Tilburg University promotie PhD Defense

PhD Defense O. Buchel

Date: Time: 18:30 Location: Aula

Unequal but Fair? About the Perceived Legitimacy of the Standing Economic Order

  • Location: Cobbenhagen building, Aula (access via Koopmans building)
  • Supervisor: Prof. P.H.J. Achterberg
  • Co-supervisors: Dr. T. Proulx, Dr. A.R.C.M. Luijkx

Tilburg University follows the guidelines of the National Institute for Public Health and the Environment (RIVM) concerning the corona virus. Due to the most recent developments, we offer these PhD defenses via a live stream. Therefore, the ceremony can be attended online via this live stream.

Summary

Acknowledged as the defining challenge of our time, economic inequality has far reaching individual and societal consequences. It negatively affects productivity, decision-making, and health outcomes on the one hand, and political stability and economic growth on the other. Increased competition for resources not allocated at the top skews available reference frames and leads to adoption of unachievable standards, generating stressful social comparisons and anxiety that may intensify inter-group conflicts. Yet, as this dissertation shows on data from surveys from across the world, many of the worse off tend to believe that the social world in general is fair and that large differences in incomes are justified and even necessary.

To understand why and how are the widespread and entrenched differences in incomes and wealth not being contested at a larger scale, this dissertations links perceptions and judgments of economic inequalities to their perceived, and often misjudged, normativity.

• Tasks and exercises
1) In the PhD defense announcement, who is named as the supervisor?
2) Carry on writing the dissertation summary on economic inequality from the point where it stops.
The records were gathered from an unrelated source.

(Collected data entries)

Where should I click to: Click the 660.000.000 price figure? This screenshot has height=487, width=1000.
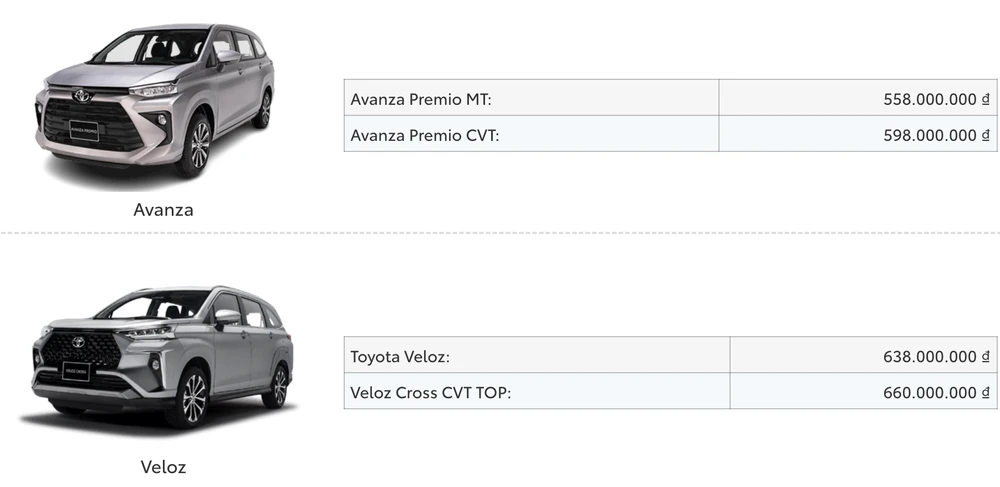[x=929, y=392]
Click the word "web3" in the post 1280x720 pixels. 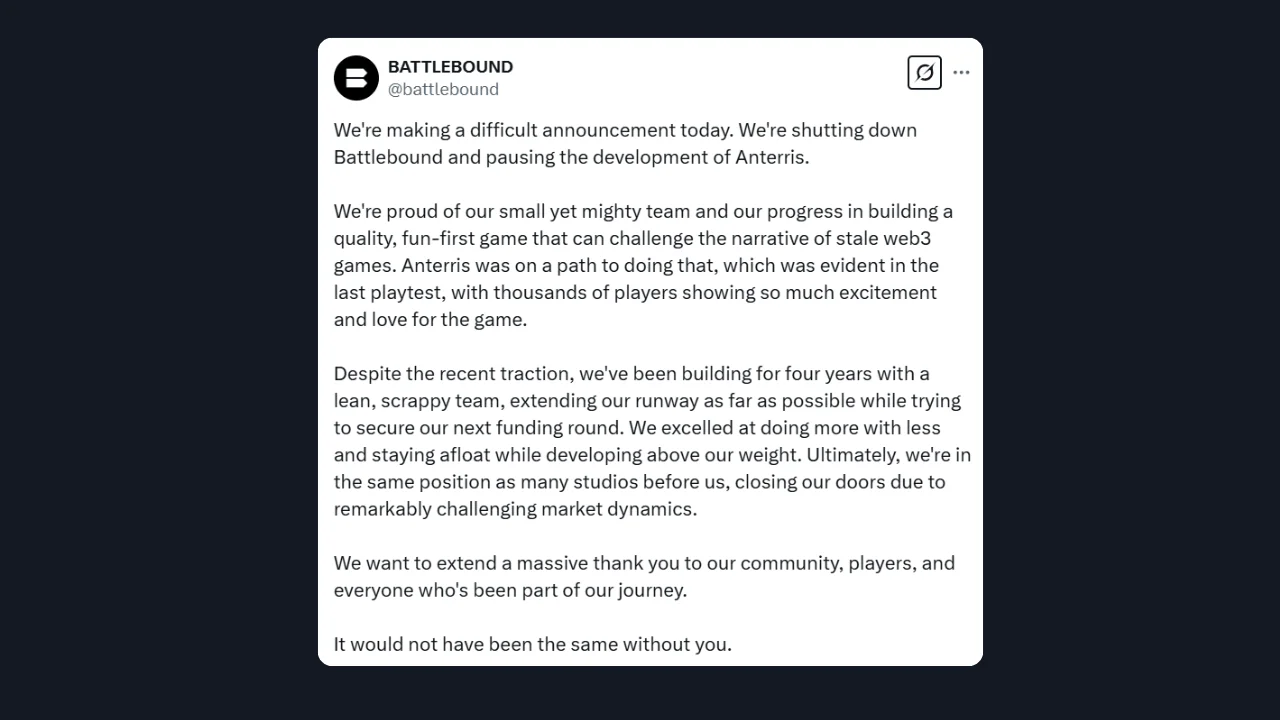pos(904,238)
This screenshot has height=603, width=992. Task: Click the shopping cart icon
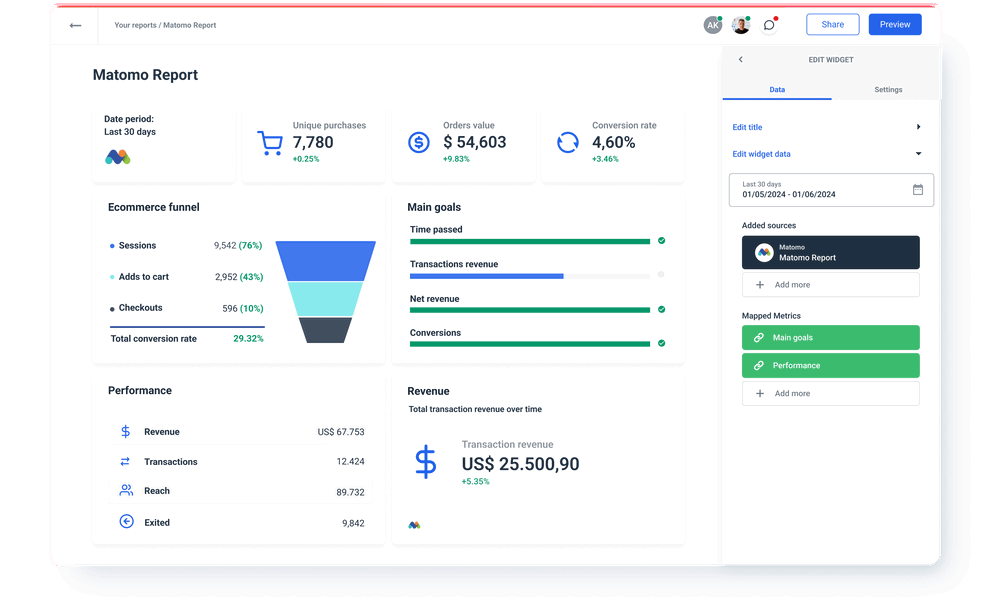tap(269, 143)
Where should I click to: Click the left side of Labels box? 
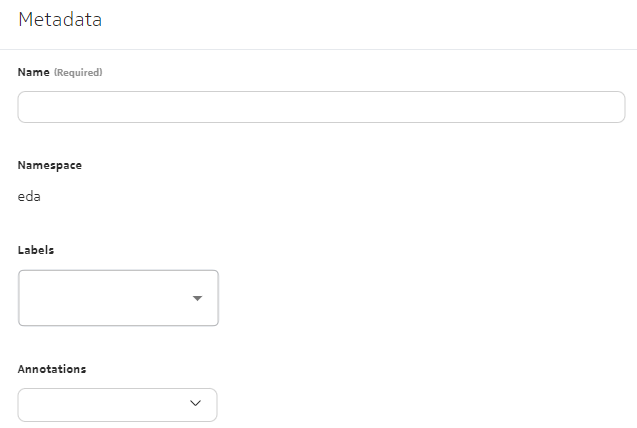[x=35, y=298]
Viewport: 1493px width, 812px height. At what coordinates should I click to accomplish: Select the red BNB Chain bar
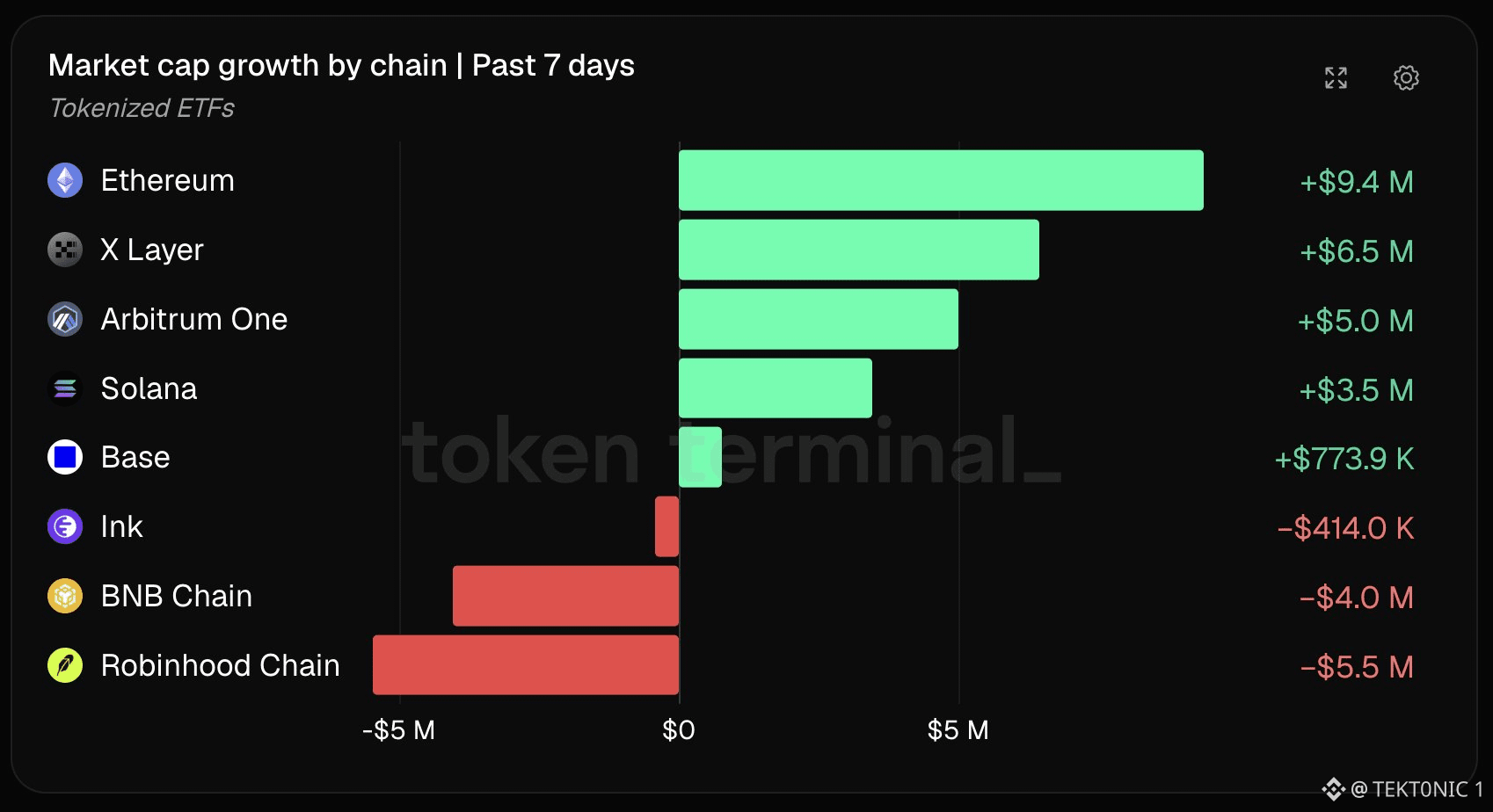pyautogui.click(x=565, y=596)
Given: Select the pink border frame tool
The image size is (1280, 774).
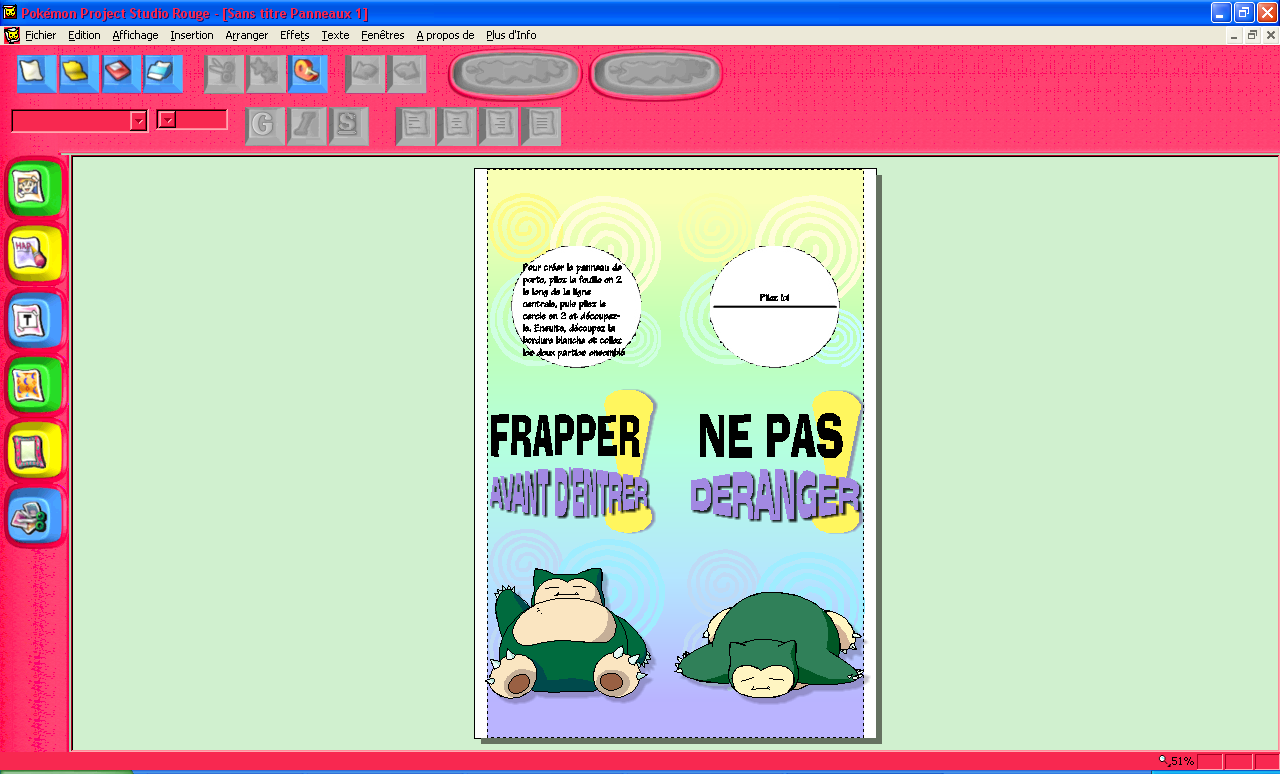Looking at the screenshot, I should [34, 450].
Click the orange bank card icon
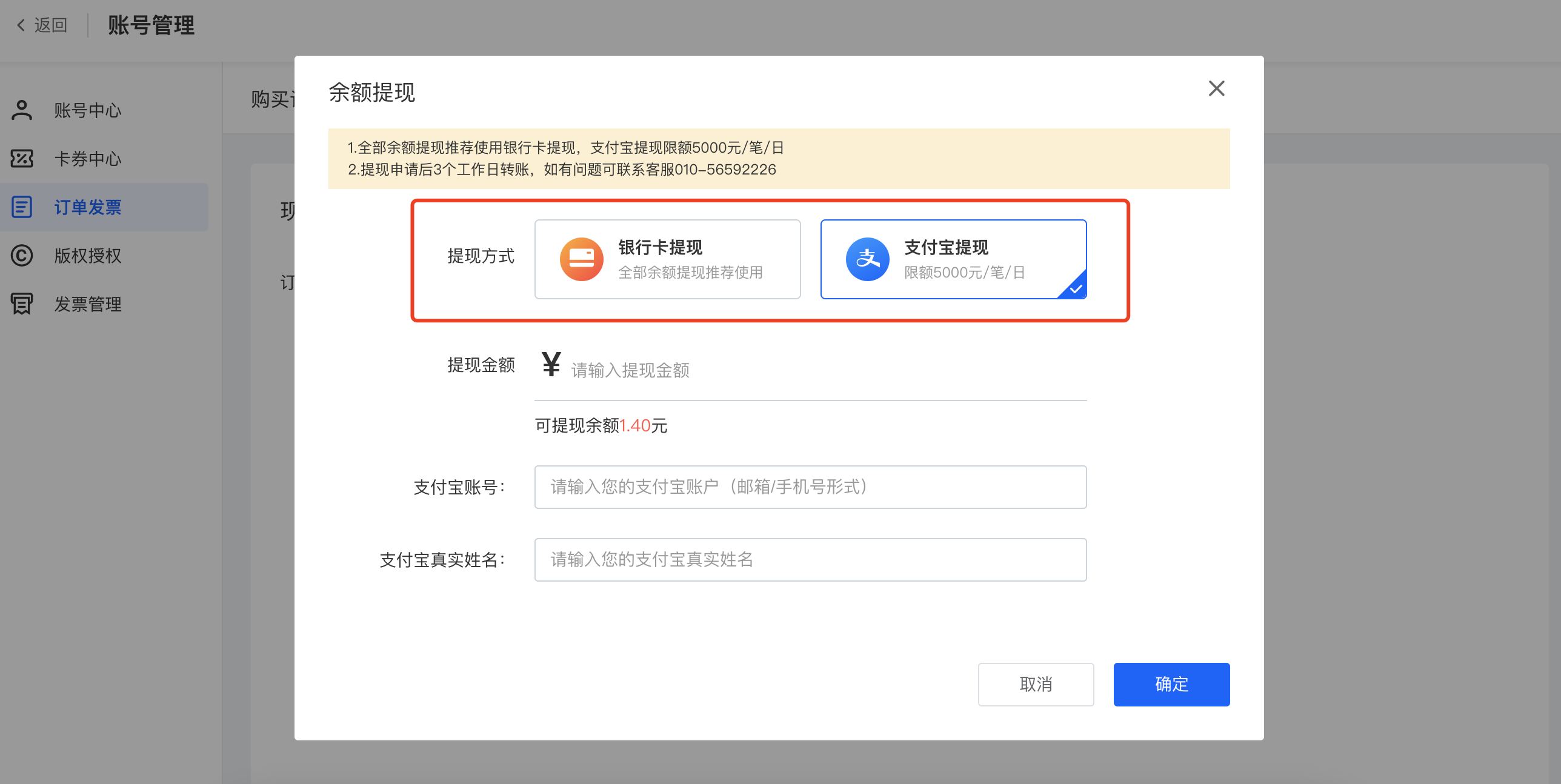 (581, 259)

• Results in order
1) Prof. P.H.J. Achterberg

2)
It is argued that there is a need for a greater attention and understanding of people’s beliefs about what are the popular opinions and shared values regarding political issues. It is not only that people not know of inequalities, underestimate them, or attempt to rationalize their existence as fair and deserved. It is that people also need to know that their sentiments are shared by others.

Based on results of multiple experimental studies, this thesis explored and supported a possibility that people who believe that the unequal status quo is unsatisfactory and that the standing system should be challenged and changed also tend to believe that their views are not shared by the general population. Even more, such thinking tends to get reinforced when someone else is critical of the system in place. Thus, instead of rising in spirit and assuming that others will finally see at least some of the negative outcomes of the way things are, those hoping for change may get demoralized, feel isolated in their views, and may feel drawn to compromises they shouldn't need to consider.